Exploring WordPress Frameworks and Child Themes

If you’ve been keeping up with Ian Stewart’s ThemeShaper blog this summer (if you haven’t, you should be looking deep within yourself to ask why not), you’ve seen loads of documentation for his WordPress framework, Thematic and the various child themes which inherit their power from Thematic’s mothership functionality.

Anyone who builds a quantity of WordPress sites throughout the year would be crazy to not already have their own baseline theme, much like anyone who re-uses the same dozen structural classes would be crazy not to deploy their own CSS framework for each project. Streamlining is a way of life when you’re charging by the hour.

But Thematic is more than just the groundwork. It’s also a handy way to keep the core theme functions isolated from from the child theme styling so they are easily updated with no damage to the site. It also offers a dozen options for widgetized regions, plus a library of custom hooks and filters. Sounds tricky, but this gives child-theme authors a wide range of options to incorporate or repurpose, all from within the functions.php file.

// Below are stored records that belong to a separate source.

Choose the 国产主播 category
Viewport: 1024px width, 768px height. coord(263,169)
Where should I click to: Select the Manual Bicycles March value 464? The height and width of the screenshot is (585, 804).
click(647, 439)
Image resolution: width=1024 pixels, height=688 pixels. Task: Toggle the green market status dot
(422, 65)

Why does this interest me? Because a year after the release of Mimbo 2.2, there have been nearly 70,000 downloads. If I were to release v2.3 tomorrow, that custom styling would be lost for many users with modded themes. But if I were to build a Mimbo parent theme and release 1-2 child themes, upgrading would be easy.

Another reason I’d like to try a parent-child scheme is for sites which redesign annually and want their Archives section to reflect that. The site I’m thinking of is The Virginia Film Festival, which I designed and built on WordPress, and which launched again just yesterday:


It’s built on a baseline stylesheet and baseline WordPress theme that I’ve been developing at Category 4 for the last year. It’s currently the foundation for probably 30 recent sites we’ve developed, and a major timesaver. But, the Va Film project is a little different.

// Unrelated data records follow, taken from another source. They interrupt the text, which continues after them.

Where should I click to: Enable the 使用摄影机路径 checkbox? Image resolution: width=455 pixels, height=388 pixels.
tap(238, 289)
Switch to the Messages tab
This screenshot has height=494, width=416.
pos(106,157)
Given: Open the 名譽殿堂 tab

Each year, the festival has a different theme, which obviously requires a new design. If you check out the Archives page, you’ll see it’s currently handled with static screenshots. Going forward, we’d like a more elegant way to let users explore the same content but with a different skin, aka, child theme. The parent theme would be a pretty generic layout similar to what you see on the homepage, minus the styling, with child themes called /2007/, /2006/, /2005/, and so on.

But couldn’t we just use one of the various theme-switching plugins available? We could, but 5 years from now when there are 15 different site designs, we want global changes to be painless – hence, the parent theme framework.

In any case, Ian’s explorations on the subject have inspired a lot of “aha!” moments among WP developers. It’s likely they will influence aspects of how new versions of WordPress handle parent-child relationships. Or maybe that’s happened already – WP 2.7 will allow child themes to override entire parent templates.